[Start of Attachment]

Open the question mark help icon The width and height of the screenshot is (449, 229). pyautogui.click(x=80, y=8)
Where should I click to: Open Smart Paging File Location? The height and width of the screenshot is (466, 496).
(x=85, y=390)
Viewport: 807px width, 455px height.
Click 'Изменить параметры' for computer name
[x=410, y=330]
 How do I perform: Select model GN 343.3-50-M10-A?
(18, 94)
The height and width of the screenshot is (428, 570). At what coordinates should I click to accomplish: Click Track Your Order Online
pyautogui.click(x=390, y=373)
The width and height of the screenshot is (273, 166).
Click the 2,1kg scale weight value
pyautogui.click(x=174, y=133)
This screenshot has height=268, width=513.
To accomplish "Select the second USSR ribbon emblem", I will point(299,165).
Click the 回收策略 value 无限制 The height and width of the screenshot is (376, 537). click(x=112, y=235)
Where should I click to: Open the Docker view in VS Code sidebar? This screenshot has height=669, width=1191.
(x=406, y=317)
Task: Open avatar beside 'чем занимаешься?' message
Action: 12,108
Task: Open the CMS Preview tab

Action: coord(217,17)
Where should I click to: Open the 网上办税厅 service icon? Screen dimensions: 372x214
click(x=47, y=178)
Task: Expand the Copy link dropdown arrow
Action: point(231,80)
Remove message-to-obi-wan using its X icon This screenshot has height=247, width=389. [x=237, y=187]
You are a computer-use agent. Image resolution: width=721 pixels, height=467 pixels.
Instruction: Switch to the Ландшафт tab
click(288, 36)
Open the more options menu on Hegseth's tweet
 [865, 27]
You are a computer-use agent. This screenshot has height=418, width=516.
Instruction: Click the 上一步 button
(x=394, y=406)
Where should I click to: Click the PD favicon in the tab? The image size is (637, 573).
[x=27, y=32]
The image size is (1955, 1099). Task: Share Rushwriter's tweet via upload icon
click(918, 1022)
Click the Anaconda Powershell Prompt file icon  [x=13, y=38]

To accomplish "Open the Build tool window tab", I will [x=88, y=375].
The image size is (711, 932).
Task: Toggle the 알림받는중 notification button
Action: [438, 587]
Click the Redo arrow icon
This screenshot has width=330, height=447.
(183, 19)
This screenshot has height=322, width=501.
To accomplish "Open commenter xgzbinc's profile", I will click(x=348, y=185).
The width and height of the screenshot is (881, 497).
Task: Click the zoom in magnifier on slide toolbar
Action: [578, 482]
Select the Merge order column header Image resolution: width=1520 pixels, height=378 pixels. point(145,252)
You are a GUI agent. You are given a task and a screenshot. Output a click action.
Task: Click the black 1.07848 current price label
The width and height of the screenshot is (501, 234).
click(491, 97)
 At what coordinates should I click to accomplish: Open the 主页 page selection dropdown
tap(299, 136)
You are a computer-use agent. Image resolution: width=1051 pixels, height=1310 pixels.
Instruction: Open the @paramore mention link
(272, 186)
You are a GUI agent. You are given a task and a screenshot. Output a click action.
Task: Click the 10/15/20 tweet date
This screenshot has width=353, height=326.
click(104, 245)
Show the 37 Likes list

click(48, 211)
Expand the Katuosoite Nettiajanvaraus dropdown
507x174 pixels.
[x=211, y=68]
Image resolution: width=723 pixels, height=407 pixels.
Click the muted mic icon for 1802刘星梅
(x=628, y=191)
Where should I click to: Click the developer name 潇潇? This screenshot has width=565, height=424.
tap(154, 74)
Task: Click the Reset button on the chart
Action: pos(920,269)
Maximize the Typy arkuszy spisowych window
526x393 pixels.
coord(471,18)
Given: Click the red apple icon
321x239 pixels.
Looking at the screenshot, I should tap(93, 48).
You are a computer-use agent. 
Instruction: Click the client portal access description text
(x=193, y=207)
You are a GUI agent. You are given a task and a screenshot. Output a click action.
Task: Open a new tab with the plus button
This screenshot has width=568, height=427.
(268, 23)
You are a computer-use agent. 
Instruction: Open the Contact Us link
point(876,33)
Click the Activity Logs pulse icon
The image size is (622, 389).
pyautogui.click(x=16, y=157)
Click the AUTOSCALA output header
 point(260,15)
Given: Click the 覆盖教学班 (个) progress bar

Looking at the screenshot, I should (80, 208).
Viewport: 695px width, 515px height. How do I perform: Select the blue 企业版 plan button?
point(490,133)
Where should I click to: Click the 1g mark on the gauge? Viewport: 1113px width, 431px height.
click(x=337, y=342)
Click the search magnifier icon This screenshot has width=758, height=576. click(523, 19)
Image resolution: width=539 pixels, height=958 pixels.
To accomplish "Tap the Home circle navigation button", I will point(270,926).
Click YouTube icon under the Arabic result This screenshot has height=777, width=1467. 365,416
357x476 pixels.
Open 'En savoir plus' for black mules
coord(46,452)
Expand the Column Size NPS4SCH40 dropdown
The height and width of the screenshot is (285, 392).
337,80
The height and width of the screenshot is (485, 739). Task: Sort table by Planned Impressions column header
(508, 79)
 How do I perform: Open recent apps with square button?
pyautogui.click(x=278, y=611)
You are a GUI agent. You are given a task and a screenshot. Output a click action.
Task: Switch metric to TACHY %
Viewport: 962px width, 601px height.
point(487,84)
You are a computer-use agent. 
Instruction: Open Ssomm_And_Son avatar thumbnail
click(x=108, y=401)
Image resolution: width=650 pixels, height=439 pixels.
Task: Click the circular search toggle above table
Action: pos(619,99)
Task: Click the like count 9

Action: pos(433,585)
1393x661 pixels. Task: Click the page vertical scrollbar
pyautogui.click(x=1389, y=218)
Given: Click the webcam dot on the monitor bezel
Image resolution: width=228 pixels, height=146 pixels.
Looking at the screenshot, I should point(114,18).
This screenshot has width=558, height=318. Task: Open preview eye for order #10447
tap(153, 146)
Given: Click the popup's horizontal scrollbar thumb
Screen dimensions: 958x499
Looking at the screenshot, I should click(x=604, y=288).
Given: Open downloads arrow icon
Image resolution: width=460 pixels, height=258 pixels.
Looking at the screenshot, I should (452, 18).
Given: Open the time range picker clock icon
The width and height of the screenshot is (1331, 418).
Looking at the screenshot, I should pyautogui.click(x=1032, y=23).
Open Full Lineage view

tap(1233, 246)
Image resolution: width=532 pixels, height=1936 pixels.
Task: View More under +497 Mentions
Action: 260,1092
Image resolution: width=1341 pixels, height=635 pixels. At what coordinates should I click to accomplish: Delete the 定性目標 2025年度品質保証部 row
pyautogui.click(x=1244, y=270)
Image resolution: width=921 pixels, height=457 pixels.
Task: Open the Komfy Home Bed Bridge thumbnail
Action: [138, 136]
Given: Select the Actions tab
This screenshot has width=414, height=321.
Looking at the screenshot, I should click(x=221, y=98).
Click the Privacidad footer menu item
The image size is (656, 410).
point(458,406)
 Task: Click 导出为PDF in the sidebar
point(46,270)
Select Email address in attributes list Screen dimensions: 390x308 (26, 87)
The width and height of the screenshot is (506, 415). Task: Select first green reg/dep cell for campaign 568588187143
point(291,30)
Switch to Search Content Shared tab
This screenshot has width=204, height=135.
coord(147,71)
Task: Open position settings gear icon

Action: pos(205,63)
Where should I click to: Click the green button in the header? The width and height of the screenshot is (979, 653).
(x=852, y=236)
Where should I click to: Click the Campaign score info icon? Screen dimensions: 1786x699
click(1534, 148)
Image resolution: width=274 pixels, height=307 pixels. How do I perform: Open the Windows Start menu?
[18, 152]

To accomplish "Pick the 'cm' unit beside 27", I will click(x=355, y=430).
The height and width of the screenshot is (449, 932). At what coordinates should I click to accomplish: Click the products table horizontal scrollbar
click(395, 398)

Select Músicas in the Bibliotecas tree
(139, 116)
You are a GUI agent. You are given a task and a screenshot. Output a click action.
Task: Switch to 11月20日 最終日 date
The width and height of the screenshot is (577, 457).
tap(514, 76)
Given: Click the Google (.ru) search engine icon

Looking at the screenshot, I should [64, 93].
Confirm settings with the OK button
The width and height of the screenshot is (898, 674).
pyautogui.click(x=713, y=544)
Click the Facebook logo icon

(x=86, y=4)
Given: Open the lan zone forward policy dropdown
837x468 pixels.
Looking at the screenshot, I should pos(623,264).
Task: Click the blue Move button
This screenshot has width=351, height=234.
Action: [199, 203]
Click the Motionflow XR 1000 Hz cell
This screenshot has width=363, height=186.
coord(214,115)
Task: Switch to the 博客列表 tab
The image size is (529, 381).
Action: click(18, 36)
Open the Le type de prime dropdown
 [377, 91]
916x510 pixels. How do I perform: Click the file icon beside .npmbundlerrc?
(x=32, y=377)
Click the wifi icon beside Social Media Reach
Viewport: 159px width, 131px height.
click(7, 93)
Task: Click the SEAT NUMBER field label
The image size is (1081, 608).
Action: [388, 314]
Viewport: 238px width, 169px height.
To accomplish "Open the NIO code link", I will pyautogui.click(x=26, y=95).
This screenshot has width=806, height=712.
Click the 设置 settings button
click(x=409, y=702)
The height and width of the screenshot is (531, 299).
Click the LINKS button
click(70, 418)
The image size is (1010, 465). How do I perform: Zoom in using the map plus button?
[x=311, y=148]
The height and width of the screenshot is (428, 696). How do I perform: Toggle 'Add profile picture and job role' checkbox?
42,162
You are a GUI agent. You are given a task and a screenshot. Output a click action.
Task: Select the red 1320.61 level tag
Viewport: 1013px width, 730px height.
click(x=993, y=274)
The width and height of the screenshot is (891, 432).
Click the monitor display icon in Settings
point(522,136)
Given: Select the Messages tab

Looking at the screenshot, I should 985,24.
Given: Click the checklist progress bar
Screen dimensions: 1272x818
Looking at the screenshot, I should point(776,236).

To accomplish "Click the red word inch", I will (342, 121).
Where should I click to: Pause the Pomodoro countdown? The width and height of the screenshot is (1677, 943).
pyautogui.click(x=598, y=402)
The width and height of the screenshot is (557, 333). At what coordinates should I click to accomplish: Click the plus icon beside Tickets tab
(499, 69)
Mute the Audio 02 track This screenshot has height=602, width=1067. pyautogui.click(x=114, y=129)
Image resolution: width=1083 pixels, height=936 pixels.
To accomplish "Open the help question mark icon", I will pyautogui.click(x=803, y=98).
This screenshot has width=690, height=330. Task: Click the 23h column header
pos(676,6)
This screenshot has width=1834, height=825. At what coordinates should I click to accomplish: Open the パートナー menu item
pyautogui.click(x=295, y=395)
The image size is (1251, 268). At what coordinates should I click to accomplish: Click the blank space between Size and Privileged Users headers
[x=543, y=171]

[End of Attachment]

* [Task directions]:
Please print exactly the lines from the one containing "Mute the Audio" through the last line of the material.

* [Solution for this task]:
Mute the Audio 02 track This screenshot has height=602, width=1067. pyautogui.click(x=114, y=129)
Image resolution: width=1083 pixels, height=936 pixels.
To accomplish "Open the help question mark icon", I will pyautogui.click(x=803, y=98).
This screenshot has width=690, height=330. Task: Click the 23h column header
pos(676,6)
This screenshot has width=1834, height=825. At what coordinates should I click to accomplish: Open the パートナー menu item
pyautogui.click(x=295, y=395)
The image size is (1251, 268). At what coordinates should I click to accomplish: Click the blank space between Size and Privileged Users headers
[x=543, y=171]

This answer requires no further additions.